◆ **WORK ORDER**
What lines below include the string "with"? Pick them out and copy them.

** Opening SOURCE DATA block **

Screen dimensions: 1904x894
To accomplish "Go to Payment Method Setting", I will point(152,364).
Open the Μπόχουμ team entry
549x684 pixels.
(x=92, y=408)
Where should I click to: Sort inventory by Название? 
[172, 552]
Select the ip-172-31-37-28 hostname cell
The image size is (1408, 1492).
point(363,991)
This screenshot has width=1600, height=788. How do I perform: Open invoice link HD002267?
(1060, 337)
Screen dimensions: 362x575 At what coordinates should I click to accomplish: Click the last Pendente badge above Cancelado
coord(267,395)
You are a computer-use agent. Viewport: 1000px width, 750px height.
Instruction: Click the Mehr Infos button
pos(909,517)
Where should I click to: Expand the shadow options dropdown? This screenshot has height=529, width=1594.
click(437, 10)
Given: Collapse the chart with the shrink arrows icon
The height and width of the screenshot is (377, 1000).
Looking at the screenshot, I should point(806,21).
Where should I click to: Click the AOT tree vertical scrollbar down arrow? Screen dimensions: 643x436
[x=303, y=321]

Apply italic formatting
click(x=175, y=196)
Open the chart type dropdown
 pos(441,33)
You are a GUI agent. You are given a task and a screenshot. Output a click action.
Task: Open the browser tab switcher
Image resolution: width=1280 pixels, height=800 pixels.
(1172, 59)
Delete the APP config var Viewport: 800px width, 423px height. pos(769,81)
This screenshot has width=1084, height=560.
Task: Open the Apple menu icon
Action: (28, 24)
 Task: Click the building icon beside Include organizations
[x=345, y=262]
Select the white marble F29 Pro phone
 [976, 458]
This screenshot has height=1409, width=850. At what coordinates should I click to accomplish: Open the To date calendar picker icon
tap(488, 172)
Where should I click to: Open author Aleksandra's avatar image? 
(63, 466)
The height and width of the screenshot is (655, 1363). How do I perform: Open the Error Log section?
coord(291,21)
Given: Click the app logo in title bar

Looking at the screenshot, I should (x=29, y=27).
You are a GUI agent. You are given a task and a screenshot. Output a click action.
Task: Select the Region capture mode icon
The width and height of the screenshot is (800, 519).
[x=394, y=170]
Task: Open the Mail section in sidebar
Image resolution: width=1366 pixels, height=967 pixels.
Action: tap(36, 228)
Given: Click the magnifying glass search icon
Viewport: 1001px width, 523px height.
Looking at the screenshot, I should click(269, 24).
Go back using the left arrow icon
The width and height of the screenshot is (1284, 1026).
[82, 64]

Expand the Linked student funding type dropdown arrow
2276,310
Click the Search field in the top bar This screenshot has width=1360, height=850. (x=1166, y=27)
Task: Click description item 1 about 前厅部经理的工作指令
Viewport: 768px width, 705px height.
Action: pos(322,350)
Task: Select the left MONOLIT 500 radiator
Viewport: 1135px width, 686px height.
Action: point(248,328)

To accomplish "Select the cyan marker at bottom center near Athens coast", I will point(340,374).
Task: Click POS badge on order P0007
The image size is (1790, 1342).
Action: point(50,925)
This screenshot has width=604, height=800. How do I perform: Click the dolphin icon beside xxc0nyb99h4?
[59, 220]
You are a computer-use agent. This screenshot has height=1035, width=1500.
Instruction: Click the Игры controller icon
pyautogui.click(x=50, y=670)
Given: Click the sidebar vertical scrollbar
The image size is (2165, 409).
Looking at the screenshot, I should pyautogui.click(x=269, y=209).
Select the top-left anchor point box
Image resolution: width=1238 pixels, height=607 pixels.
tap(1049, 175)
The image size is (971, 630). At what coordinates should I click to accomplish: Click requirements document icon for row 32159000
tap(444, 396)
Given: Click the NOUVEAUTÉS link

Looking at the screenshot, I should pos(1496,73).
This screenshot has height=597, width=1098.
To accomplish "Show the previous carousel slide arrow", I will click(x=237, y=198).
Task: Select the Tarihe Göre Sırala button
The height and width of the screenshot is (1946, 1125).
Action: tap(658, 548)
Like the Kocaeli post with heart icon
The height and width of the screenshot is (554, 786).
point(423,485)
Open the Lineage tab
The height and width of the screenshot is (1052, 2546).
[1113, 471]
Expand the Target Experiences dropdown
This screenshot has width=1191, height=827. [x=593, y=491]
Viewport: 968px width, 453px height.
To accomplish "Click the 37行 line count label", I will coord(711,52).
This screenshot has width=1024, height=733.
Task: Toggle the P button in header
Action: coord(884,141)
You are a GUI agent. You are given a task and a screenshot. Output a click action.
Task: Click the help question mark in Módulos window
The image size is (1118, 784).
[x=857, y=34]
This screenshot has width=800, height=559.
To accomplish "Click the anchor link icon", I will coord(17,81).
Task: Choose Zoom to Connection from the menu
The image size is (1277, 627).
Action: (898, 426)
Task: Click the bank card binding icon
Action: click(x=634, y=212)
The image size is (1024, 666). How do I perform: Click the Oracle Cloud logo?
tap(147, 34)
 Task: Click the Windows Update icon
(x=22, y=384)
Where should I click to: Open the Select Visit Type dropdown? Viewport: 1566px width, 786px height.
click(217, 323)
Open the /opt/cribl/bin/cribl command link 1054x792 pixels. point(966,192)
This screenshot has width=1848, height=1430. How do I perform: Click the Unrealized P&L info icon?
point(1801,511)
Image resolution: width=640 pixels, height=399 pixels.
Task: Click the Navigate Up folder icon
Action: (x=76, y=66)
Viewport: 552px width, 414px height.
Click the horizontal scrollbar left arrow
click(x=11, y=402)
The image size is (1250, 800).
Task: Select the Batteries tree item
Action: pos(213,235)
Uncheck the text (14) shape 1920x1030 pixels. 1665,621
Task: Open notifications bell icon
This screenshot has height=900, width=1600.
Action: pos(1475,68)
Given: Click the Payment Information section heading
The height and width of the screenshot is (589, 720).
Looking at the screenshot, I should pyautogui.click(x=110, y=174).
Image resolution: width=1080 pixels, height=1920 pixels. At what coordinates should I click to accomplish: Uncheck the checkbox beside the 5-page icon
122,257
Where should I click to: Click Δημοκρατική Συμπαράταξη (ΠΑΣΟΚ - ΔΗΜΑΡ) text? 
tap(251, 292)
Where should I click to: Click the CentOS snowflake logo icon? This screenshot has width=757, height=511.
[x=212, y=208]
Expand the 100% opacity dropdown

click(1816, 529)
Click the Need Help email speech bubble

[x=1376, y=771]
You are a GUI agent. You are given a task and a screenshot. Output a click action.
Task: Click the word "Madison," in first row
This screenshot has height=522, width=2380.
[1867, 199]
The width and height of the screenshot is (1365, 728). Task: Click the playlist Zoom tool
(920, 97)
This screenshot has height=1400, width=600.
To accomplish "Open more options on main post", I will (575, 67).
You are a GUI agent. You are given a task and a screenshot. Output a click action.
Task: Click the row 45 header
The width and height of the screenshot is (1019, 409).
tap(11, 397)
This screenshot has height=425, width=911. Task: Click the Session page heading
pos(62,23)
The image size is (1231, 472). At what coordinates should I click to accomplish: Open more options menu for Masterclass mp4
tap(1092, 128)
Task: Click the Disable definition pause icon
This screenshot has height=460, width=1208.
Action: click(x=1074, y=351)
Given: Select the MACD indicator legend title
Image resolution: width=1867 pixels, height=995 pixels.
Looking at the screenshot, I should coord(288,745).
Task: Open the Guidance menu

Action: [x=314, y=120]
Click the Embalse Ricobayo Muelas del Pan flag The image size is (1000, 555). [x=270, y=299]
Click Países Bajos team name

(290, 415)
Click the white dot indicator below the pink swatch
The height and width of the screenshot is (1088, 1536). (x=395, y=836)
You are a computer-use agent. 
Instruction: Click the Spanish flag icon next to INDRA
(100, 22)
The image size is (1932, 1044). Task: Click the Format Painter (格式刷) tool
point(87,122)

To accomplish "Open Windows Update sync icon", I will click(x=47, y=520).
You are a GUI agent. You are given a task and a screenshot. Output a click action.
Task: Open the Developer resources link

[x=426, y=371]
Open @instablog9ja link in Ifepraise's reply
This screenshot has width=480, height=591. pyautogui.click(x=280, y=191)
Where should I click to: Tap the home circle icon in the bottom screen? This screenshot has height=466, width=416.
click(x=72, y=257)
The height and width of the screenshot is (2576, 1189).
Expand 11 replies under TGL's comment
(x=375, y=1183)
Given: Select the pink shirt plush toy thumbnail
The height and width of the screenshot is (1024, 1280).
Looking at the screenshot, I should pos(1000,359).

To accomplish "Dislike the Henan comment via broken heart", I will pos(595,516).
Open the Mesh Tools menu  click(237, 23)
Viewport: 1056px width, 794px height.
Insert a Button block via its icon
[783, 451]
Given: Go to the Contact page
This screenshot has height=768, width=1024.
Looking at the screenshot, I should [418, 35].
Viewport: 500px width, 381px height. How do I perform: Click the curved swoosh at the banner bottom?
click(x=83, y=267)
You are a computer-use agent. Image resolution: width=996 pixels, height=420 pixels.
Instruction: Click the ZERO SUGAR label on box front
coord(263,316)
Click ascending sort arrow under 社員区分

** Closing SOURCE DATA block **

◆ **EXERCISE ANSWER**
Given: Collapse the chart with the shrink arrows icon
Like the Kocaeli post with heart icon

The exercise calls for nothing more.